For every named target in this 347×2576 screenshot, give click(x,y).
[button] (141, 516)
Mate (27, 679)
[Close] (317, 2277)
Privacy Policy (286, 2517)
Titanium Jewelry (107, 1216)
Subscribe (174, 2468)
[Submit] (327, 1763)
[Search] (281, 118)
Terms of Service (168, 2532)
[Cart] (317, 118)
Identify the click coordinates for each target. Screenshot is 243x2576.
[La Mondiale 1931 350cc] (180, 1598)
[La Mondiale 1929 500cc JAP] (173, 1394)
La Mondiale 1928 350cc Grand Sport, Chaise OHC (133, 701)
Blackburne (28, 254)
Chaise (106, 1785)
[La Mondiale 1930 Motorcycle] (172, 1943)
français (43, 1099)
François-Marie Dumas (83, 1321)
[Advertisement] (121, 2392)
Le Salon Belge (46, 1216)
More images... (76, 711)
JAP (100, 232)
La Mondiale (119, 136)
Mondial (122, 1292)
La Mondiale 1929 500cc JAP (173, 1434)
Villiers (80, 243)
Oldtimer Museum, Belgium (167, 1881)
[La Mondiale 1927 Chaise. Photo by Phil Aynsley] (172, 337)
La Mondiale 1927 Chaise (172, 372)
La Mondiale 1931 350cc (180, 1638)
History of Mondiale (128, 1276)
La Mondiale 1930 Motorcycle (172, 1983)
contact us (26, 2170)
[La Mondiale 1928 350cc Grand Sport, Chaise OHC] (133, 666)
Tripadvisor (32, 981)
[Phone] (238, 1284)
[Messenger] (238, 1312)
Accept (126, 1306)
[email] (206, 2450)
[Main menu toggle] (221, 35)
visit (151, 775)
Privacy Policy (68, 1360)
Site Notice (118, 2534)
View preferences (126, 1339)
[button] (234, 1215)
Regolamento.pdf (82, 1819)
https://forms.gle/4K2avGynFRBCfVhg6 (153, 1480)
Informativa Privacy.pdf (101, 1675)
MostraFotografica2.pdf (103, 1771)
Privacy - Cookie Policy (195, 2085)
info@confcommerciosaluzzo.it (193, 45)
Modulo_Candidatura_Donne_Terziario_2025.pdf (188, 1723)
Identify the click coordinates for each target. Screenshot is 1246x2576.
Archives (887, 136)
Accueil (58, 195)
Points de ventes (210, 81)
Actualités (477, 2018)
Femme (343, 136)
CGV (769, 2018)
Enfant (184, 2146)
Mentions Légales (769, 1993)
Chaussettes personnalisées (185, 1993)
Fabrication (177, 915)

· · · · · · ·

**WHAT IS REQUIRED**
When the word "Policy" turns up on a line of the material above, copy that line.

**REPLY**
Privacy Policy (286, 2517)
Privacy Policy (68, 1360)
Privacy - Cookie Policy (195, 2085)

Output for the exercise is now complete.